Meanwhile, as Garfield lingered, the entire country held its breath. When Lincoln was elected in 1860, the population of the United States stood at just thirty-one million. In 1880, it was more than fifty million, swelled by immigration. And it was far more networked than ever before with transcontinental railroads, the telegraph, and Bell’s telephone, so that communication was now near instant, at least in more populated regions. News of Garfield’s “progress” was broadcast daily, and crowds gathered around public bulletin boards hungry for updates. Much of it was misleading. The president was dying. Since his doctors could not acknowledge that to themselves, it is perhaps less surprising that they could not say it out loud. On September 19, James A. Garfield was no more. The author succeeds brilliantly in recreating the America of 1881 that daily watched breathlessly until Garfield breathed no more.
Millard, who is not a trained historian, puts many seasoned academics to shame by combining meticulous research with a gift for compelling prose that grips the reader from the first paragraph to the final pages. Her first book, The River of Doubt: Theodore Roosevelt's Darkest Journey, won national acclaim for its appeal to both a popular and a scholarly audience. Its success was closely rivaled by the more recent Hero of the Empire: The Boer War, a Daring Escape and the Making of Winston Churchill. For her readers, it is perhaps no surprise that Destiny of the Republic earns similar accolades. Like many other terrific books that I purchase and set aside for later consumption, this one sat on my shelves for many years. I eventually turned to it just after closing the cover of another author’s biography of Garfield that succeeded masterfully in its study of the man but was marred by a too superficial treatment of his era. Millard proved the perfect remedy! For fans of American history: do not skip this one.
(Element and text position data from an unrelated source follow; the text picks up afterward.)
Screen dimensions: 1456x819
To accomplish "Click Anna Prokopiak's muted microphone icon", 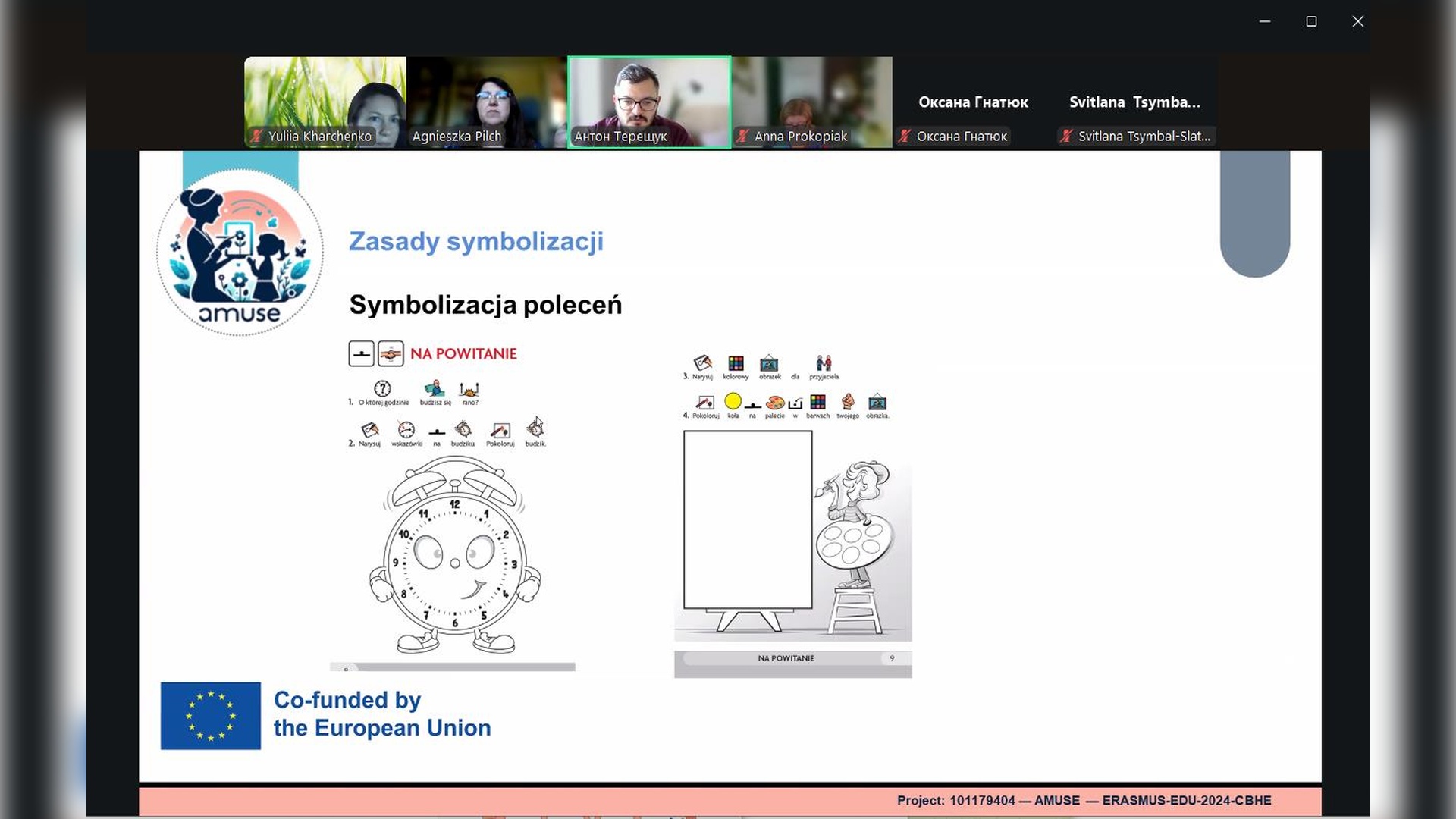I will [743, 136].
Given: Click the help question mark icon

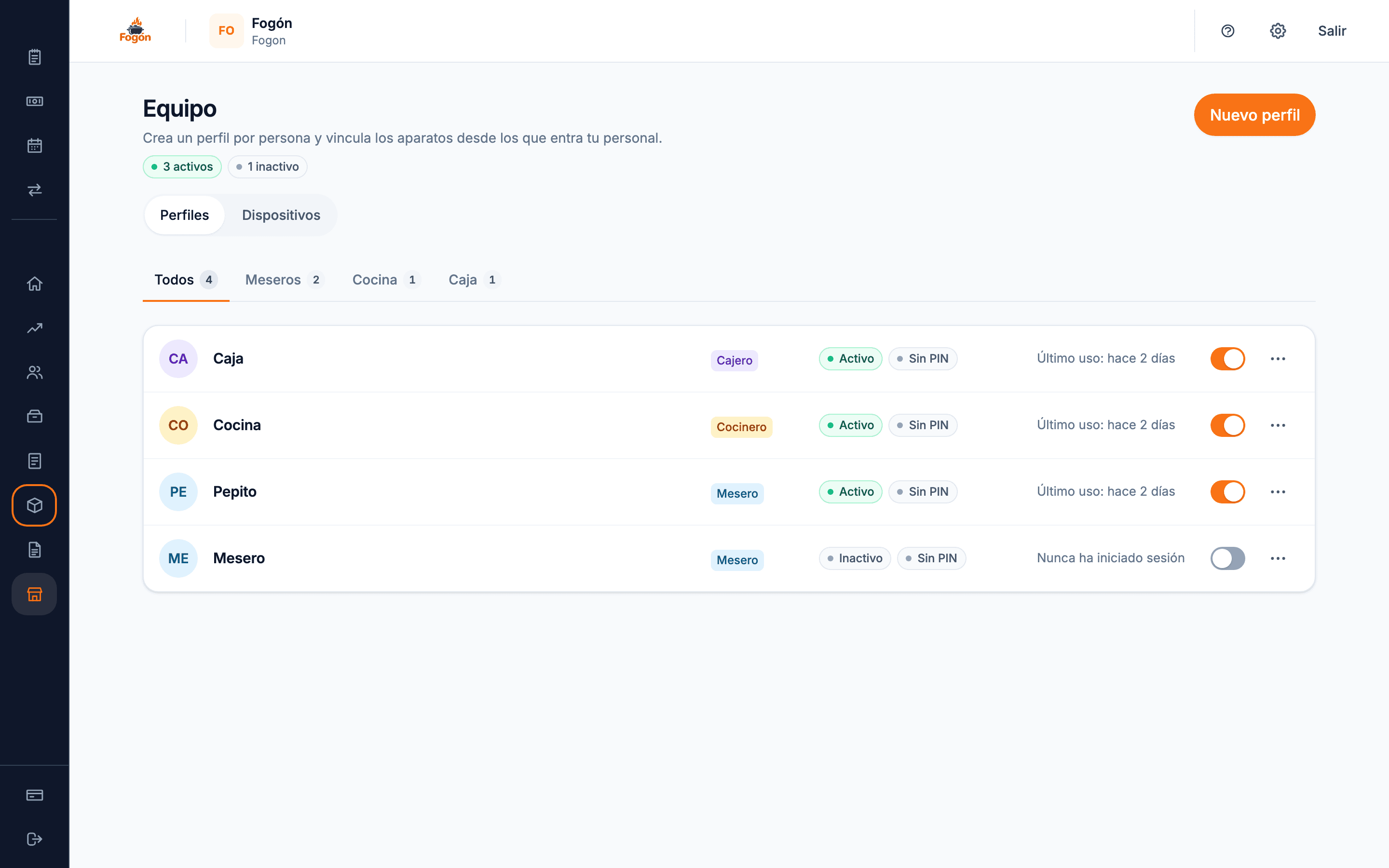Looking at the screenshot, I should 1228,31.
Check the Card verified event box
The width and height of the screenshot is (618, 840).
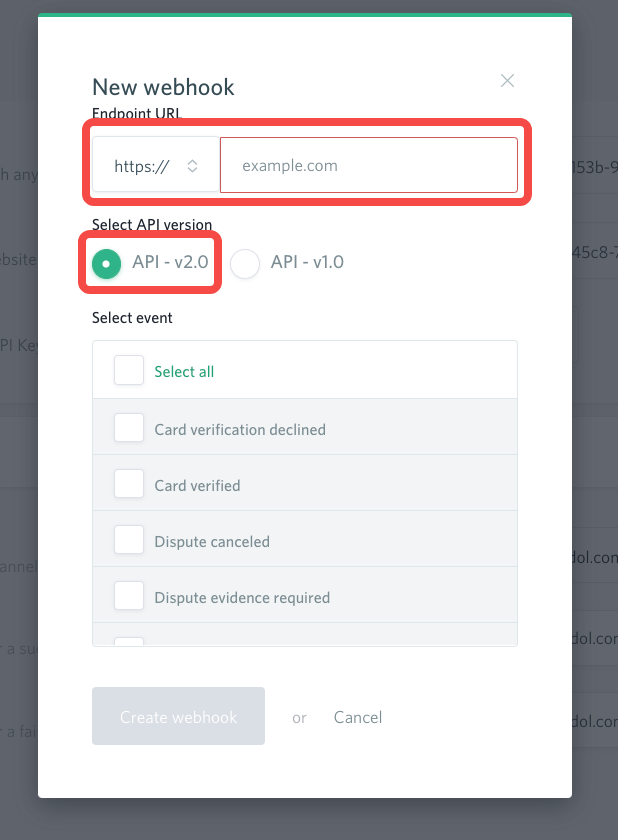pos(129,485)
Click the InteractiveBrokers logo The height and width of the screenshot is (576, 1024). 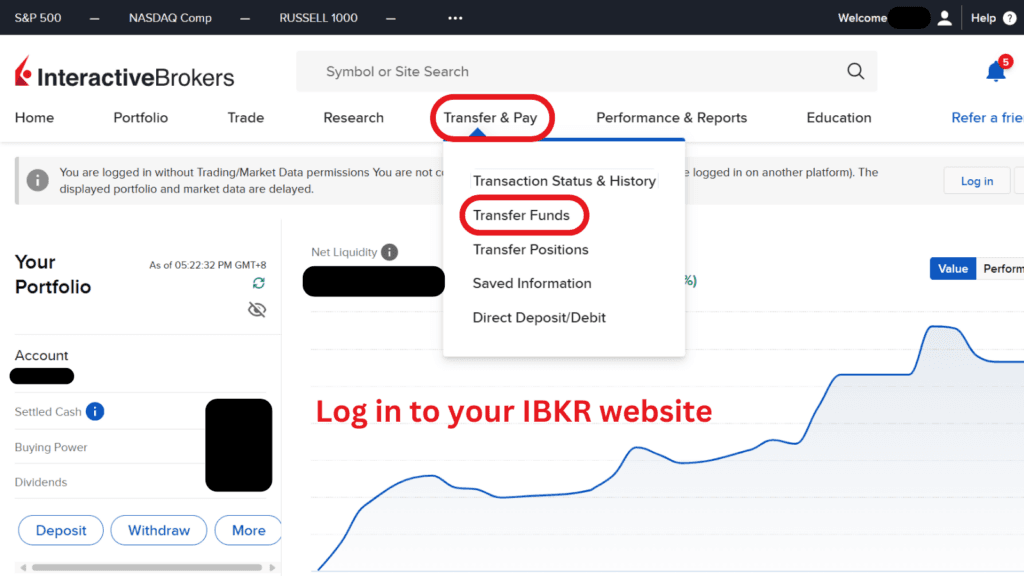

My review of: Hero of the Empire: The Boer War, a Daring Escape and the Making of Winston Churchill, by Candice Millard

My review of: President Garfield: From Radical to Unifier, by C.W. Goodyear

The latest book review & podcast! Review of: Destiny of the Republic: A Tale of Madness, Medicine and the Murder of a President, by Candice Millard – Regarp Book Blog https://regarp.com/2024/06/02/review-of-destiny-of-the-republic-a-tale-of-madnes...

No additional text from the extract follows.